Segundo a mulher de um preso, eles protestam porque estão impedidos de receber materiais como colchões, ventiladores e aparelhos de televisão de familiares. As visitas também estão suspensas.


A proibição começou, na CPPL 4 após rebelião, há duas semanas. Eles pediam condições menos insalubres. “É um absurdo como eles tratam o ser humano. Meu marido não tem onde dormir”, disse a mulher de outro detento.

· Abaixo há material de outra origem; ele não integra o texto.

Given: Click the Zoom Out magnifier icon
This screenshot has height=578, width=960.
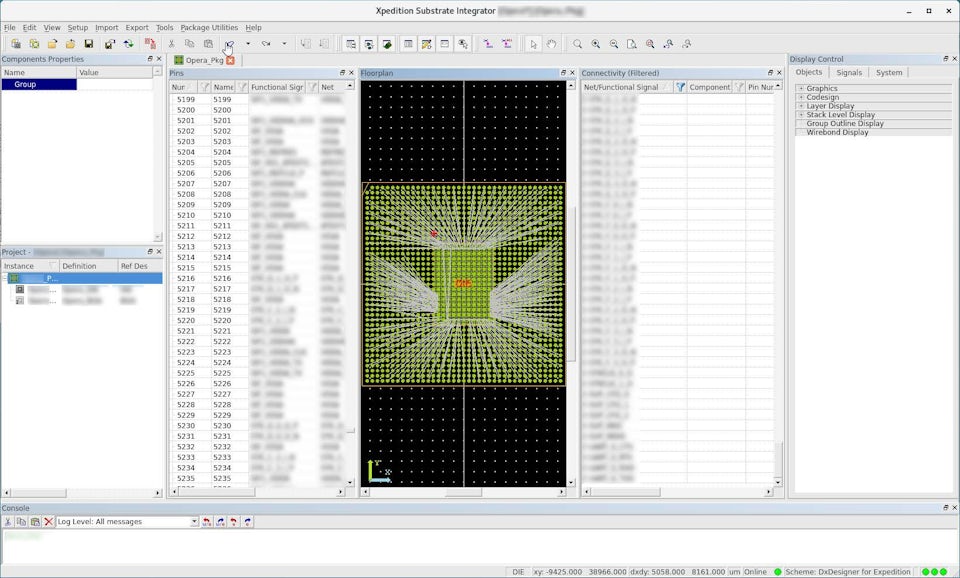Looking at the screenshot, I should [613, 44].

Do lado de fora da unidade, ontem, esposas voltavam para casa carregando colchões e ventiladores, sem direito à visita e sem informação. “Eu não tenho notícias dele desde terça. Tô aqui desesperada”, lamentou outra mulher.


Movimento nacional


Presidente do Conselho Penitenciário do Ceará (Copen), Cláudio Justa afirmou que a greve de fome faz parte de um movimento nacional iniciado por facção criminosa que atua em presídio do Rio de Janeiro. Nos estados, o movimento assumiu reivindicações locais.


Os presos pedem, em mensagens que circulam no Whatsapp, a instalação de fábricas nas unidades, itens de higiene como sabonetes, escovas e pastas de dente e a progressão de regime para quem tem direito ao semiaberto.


Além da CPPL 4, no Ceará, o protesto acontece na Penitenciária Francisco Hélio Viana de Araújo, na Unidade Prisional Desembargador Adalberto Barros de Oliveira Leal e na Agente Luciano Andrade Lima.


Em nota, a Secretaria da Justiça (Sejus) diz que alguns internos de quatro unidades recusaram a alimentação ontem. Segundo o informe “não há motivação apresentada para a recusa. As direções estão acompanhando a movimentação para tomar as medidas cabíveis, caso necessário”.